Il signor Claudio Ranieri: l’uomo che ha saputo restituire al calcio la dignità di sport_di Giuseppe Melis
Diciamoci la verità, sembrava un’impresa impossibile, anche a lui, nonostante il ruolo gli imponesse di mandare messaggi positivi sia verso l’interno che all’esterno della società. Se non fosse stato così non avrebbe pianto a singhiozzi come un bambino al fischio finale dell’arbitro Guida. Tutti, nessuno escluso attribuiamo a lui il maggior merito di questo risultato, sperato ma dall’esito incerto fino a quel fatidico 94° minuto in cui due dei suoi giocatori più criticati dal pubblico, Leonardo Pavoletti e Gabriele Zappa, hanno confezionato la magistrale azione del goal della vittoria.
Dobbiamo però riconoscere tutti indistintamente che se anche non fosse arrivato il goal della vittoria, i tifosi del Casteddu sarebbero stati ugualmente contenti, come è facile dimostrare leggendo i tanti post nei social network nei quali, già dopo la partita di Cagliari conclusasi con un deludente pareggio, si è ringraziato il mister per quel che ha saputo fare in appena 6 mesi: restituire fiducia e dignità a un ambiente depresso, non solo e non tanto per i tanti mancati risultati sportivi ma per come essi erano maturati per almeno tre anni fino a quel momento.
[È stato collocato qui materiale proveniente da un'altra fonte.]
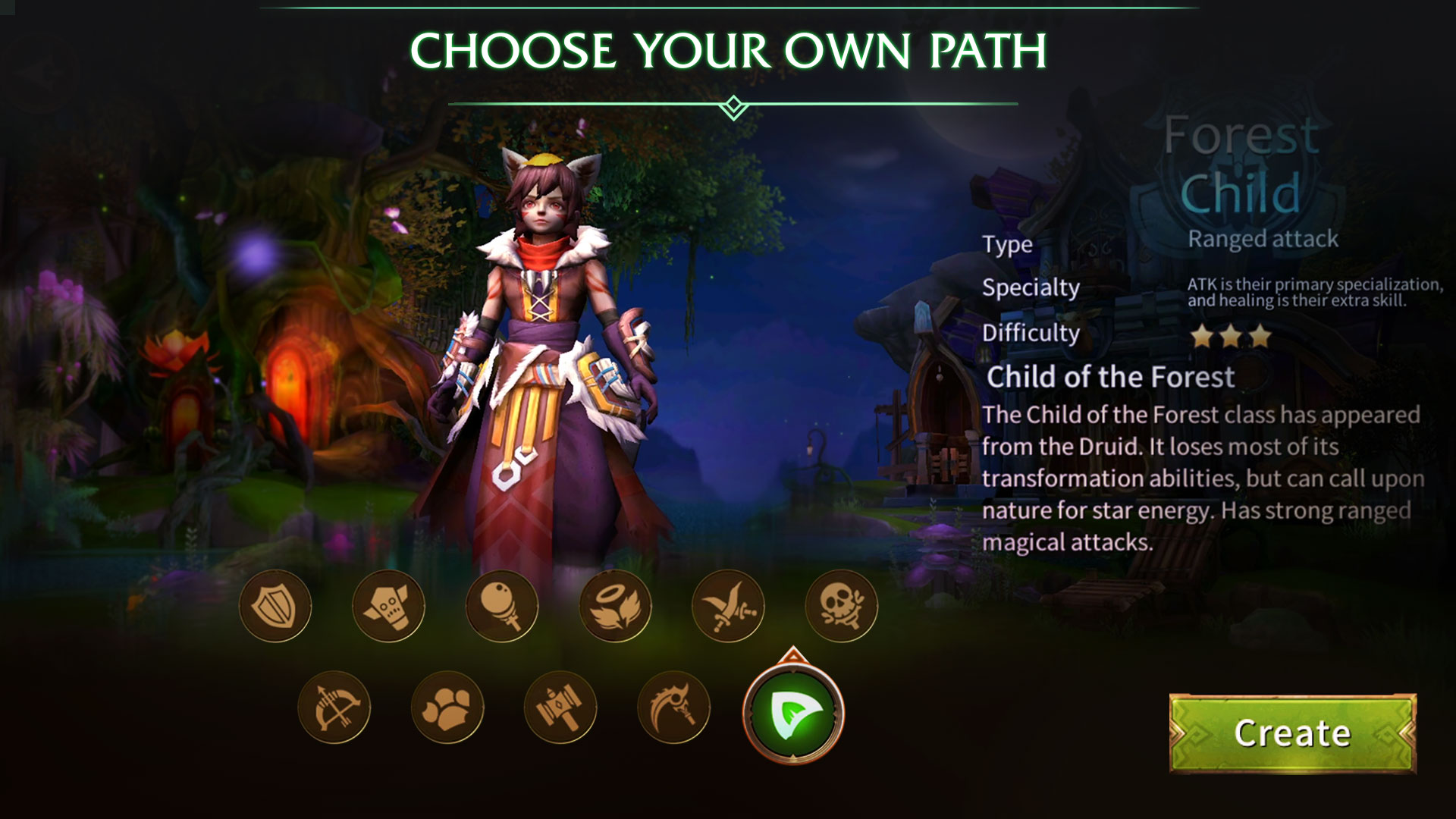Select the skull-and-bones Necromancer class icon
This screenshot has width=1456, height=819.
(840, 605)
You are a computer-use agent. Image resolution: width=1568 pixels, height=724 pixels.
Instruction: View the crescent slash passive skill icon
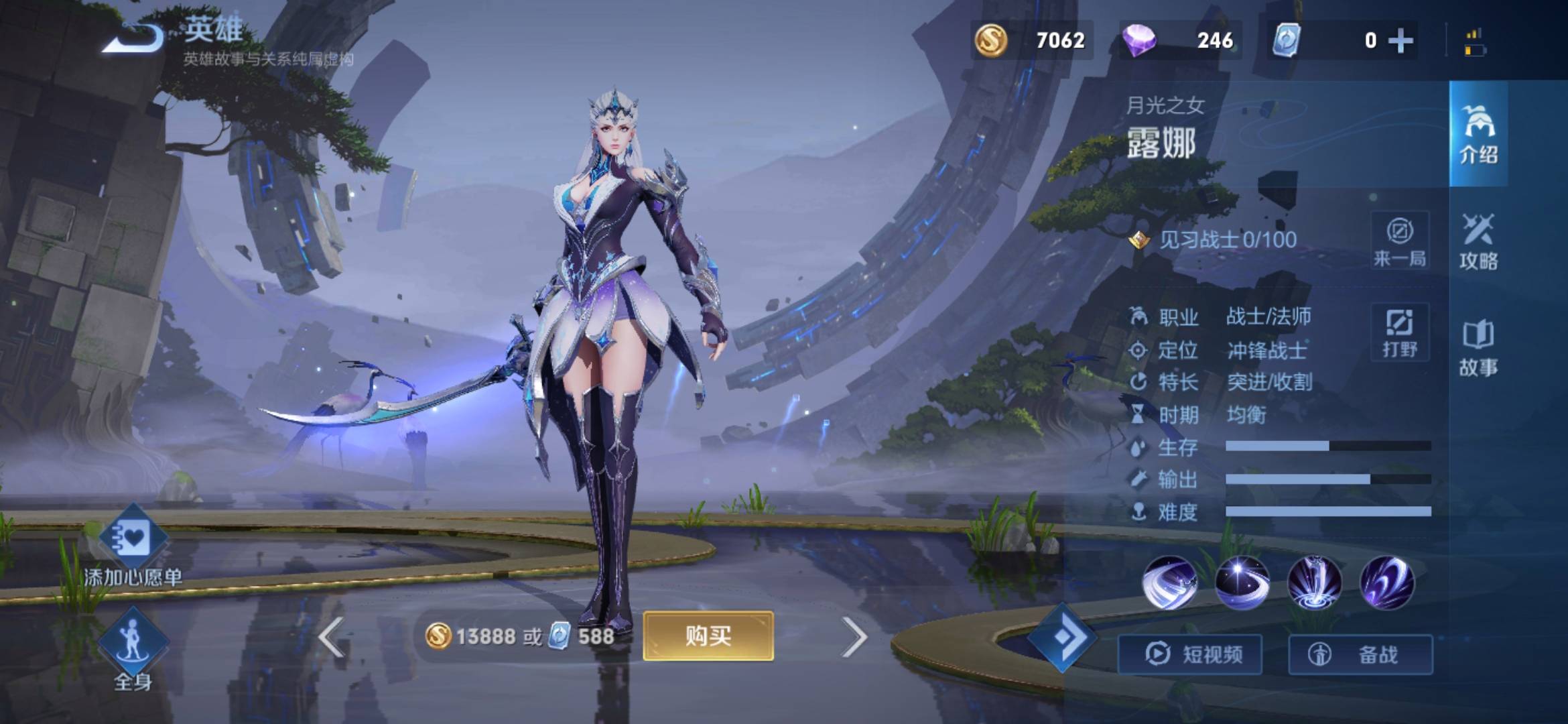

Sacrificio, umiltà, sobrietà, rispetto, sono tutte parole d’ordine che fanno parte del quotidiano vocabolario di questo signore romano nato nel quartiere di Testaccio che ha mietuto successi in tante piazze europee, anche dai nomi altisonanti. La grandezza dell’uomo, a dispetto dei titoloni di giornali che, anche oggi, lo qualificano come “re”, è invece proprio quella dell’essere un “Signore”, sir Claudio, come scrivono correttamente gli inglesi che misurano la qualità di una persona dal suo essere Signore, senza bisogno di ricorrere a titoli che in qualche caso, come quello di re, sarebbero persino offensivi per uno come lui. La gente non ha bisogno di re, vuole avere a che fare con persone schiette, oneste, che sappiano vivere e soffrire come tutti, che sappiano piangere e gioire per ciò che si è e per l’impegno profuso nell’adempimento delle proprie mansioni e ruoli.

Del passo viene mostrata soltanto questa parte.